# Rearend gear ration change



## sdgoat (Oct 17, 2005)

If I install different gears for the rearend, I am assuming that I need to reconfigure the computer in order to display the correct speed? Is this something that the Predator programmers can accomplish?

Thanks!


----------



## Guest (Oct 28, 2005)

Pretty sure they can, and I think your one of the first people to mention this, but not sure. What ratio you going to? 373, 410, 513? lol


----------



## sdgoat (Oct 17, 2005)

I was thinking 3.91s. Opinions?


----------



## GTODEALER (Jan 7, 2005)

sdgoat said:


> I was thinking 3.91s. Opinions?


It will compliment your 6 speed very well! I plan on this very soon! :cheers


----------



## Guest (Oct 28, 2005)

Actually, a 4.10 gear would work even better!
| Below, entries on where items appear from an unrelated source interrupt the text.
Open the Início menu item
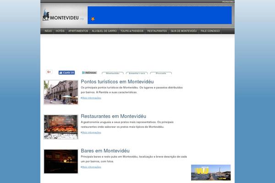This screenshot has width=275, height=183. (48, 31)
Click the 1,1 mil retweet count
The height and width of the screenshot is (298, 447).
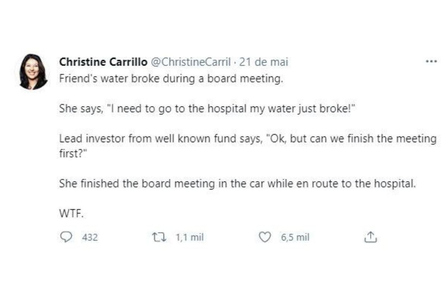[189, 237]
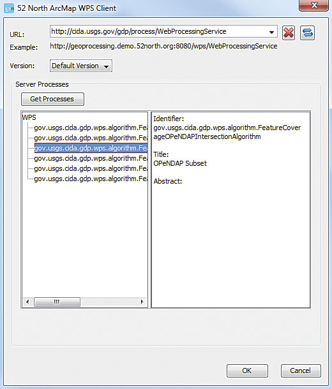
Task: Close the WPS Client dialog window
Action: pyautogui.click(x=314, y=5)
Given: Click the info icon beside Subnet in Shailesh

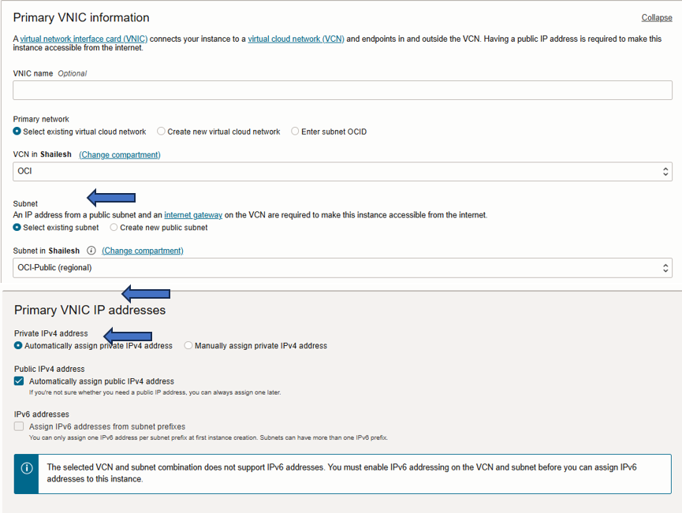Looking at the screenshot, I should [91, 251].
Those tall 5th and 6th gears work wonders for higher ratio gears....


----------



## derf (Aug 3, 2004)

big_mike said:


> Actually, a 4.10 gear would work even better! Those tall 5th and 6th gears work wonders for higher ratio gears....


They would work well. But they're not available yet.


----------



## sdgoat (Oct 17, 2005)

According to http://www.difftechnics.com.au/gto.html, Difftechnics is opening a U.S. distribution center soon!


----------



## GTODEALER (Jan 7, 2005)

derf said:


> They would work well. But they're not available yet.


Yep.....


----------



## Guest (Oct 28, 2005)

This may be an off question but, isnt the rear in the goat the same as the C5 ???


----------



## GasTiresandOil (Aug 2, 2004)

sdgoat said:


> If I install different gears for the rearend, I am assuming that I need to reconfigure the computer in order to display the correct speed? Is this something that the Predator programmers can accomplish?
> 
> Thanks!



Yes, and this is the exact reason I bought my predator tuner.


----------



## Firstgoat (Oct 1, 2005)

big_mike said:


> This may be an off question but, isnt the rear in the goat the same as the C5 ???


Nope! The GTO uses a Dana axle, the C5 uses a Getrag diff.


----------



## Guest (Oct 29, 2005)

gotcha.


----------